I sort of get London now, or at least I don’t get lost any more, as long as I stay in the West End, preferably within sight of the Telecom Tower or Centrepoint. And in truth my grasp of email and the BlackBerry to which I was kindly upgraded recently by my network provider is of a similar order. In other words, I can function, but the insouciance with which I do so is a sham. If I suddenly had to add a JPEG or make a conference call I’d be into the nearest phone shop like a rabbit down a hole, begging a member of staff to do it for me. It’s the technophobic equivalent of hailing a cab.
The people who work in those retail outlets do try, of course, to explain to me how I can take advantage of all the wizardry available through my tiny keypad, whereas cabbies do not generally pull out the A-Z and tell me I’d be better off legging it. But the trouble with all that patient instruction is that it involves an alien vocabulary, and assumes a basic knowledge of which I am innocent. It’s like explaining the dictionary to someone who doesn’t know their alphabet.
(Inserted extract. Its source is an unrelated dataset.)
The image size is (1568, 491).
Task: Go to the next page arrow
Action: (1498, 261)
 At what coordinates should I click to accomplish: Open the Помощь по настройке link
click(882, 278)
This week the Plain English Campaign has been in the news, following a survey, conducted by something called the Gadget Helpline, which identified all the technical terms, such as “digital TV” and “WiFi”, that most perplex the general public. The Campaign wants companies in the IT and associated businesses to cut the jargon and use language people understand. This seems a worthy enough sentiment, but I wonder if it misses the point.
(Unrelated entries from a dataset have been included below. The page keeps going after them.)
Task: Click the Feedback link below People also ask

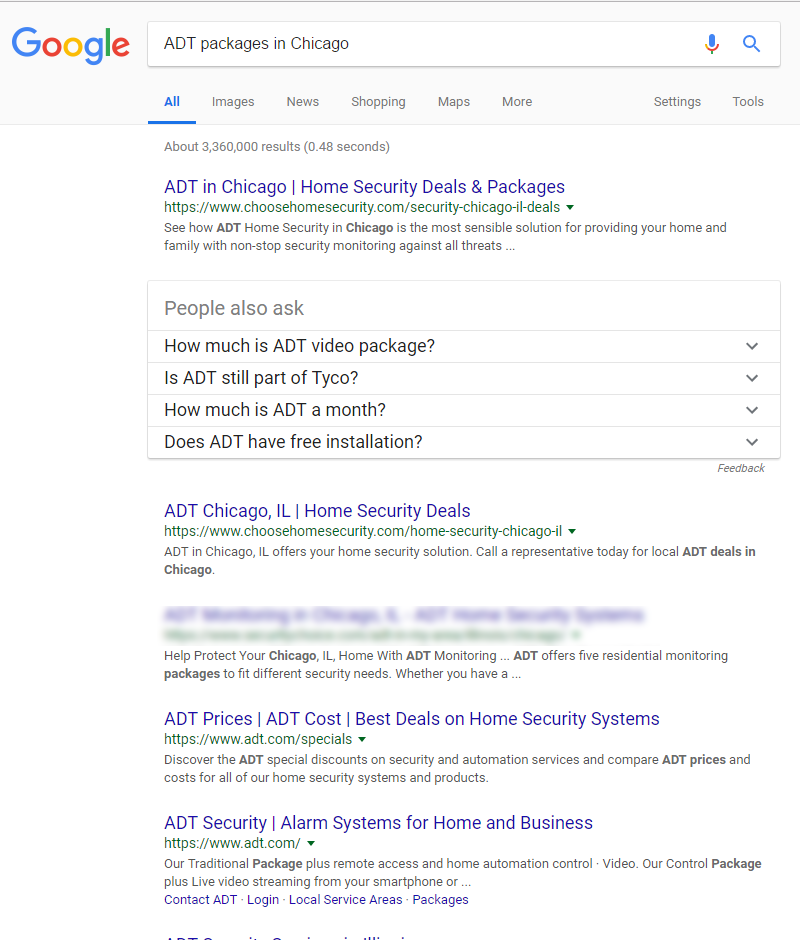Action: (x=740, y=467)
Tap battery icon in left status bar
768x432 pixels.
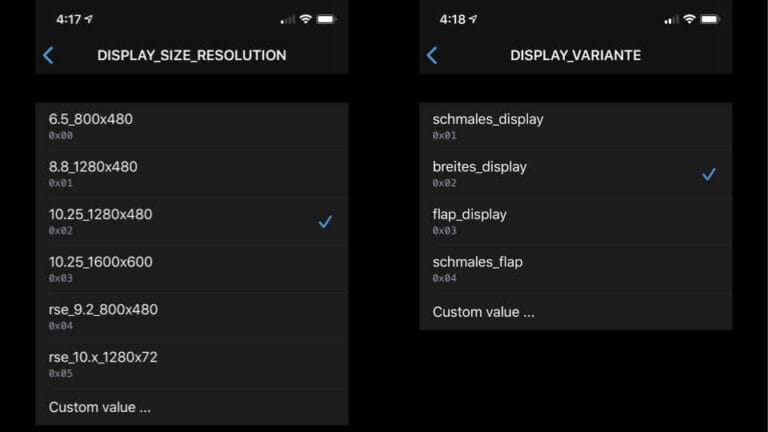click(326, 19)
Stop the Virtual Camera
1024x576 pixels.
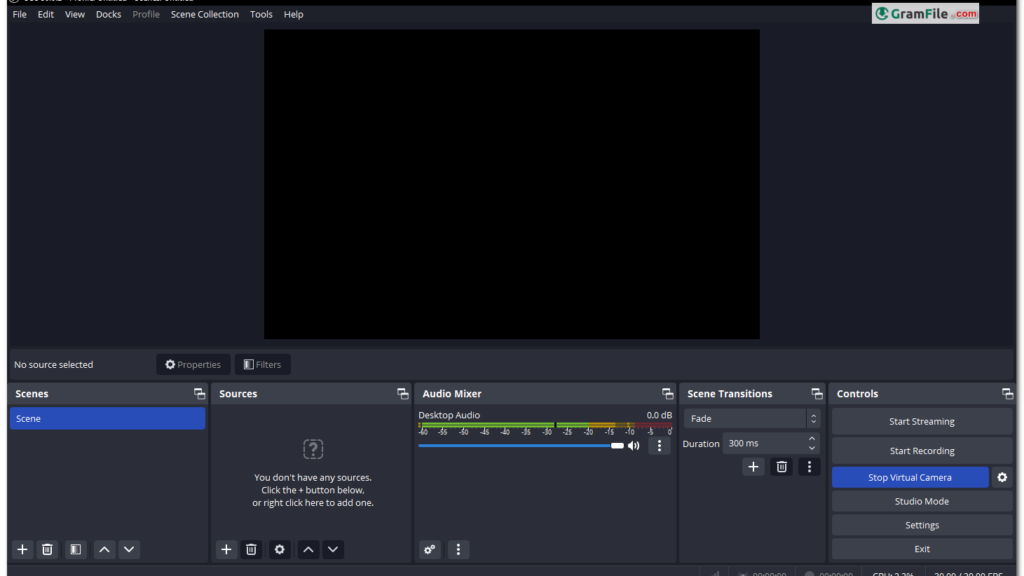(909, 477)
I remember harrumphing mightily when I read that civil servants were being ordered not to use Latin phrases in memos, lest they exclude their stateeducated colleagues: civil servants, wherever they went to school, should be able to look up expressions they don’t understand, and if they don’t know what quid pro quo means, they jolly well ought to. But by the same token, if I could master the vocab of the Greek New Testament on starvation rations all those years ago, I really have no excuse now for not knowing what a “dongle” is. I’ve been told enough times, but it just doesn’t stick. Is it just because it bores me?
No, the answer runs deeper, in an irrational, morbid fear that if I were able to talk confidently about the workings of my phone and computer, and all the bits and pieces I can plug into them (but never do) to expand their already bewildering abilities, I would suddenly develop a straggly beard, a Black Country accent and a taste for heavy metal bands and games theory, and my trousers would start hanging as though they were on sideways.
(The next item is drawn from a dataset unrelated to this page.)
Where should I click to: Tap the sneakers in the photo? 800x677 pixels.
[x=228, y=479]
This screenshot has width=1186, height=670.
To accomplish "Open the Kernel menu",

There was a time when only someone who couldn’t afford a chauffeur knew how the car worked. A century and a half before that, spelling correctly was only for people in trade; gentlemen had secretaries. It has always been a bit naff to know stuff that’s practically useful. Classicists, and even theologians at university, still look down on the engineers and physicists in their midst for the same reason.
Yes, snobbery is a subtle, multi-faceted beast, but it really won’t do, and it’s just pathetic to demand that the purveyors of all the boxes of tricks on which we now rely should abandon their lexicon because we can’t be bothered to learn it. So if you happen to see me next week, sitting in Charlotte Street with my BlackBerry, I might well be studying the manual, making notes.
And if you’re trying to get to Clapham or Hampstead, I might even have worked out how to call up the journey planner thing from the net and get it on to the screen. But don’t expect me to give you directions from memory. I mean, do I look like a cab driver?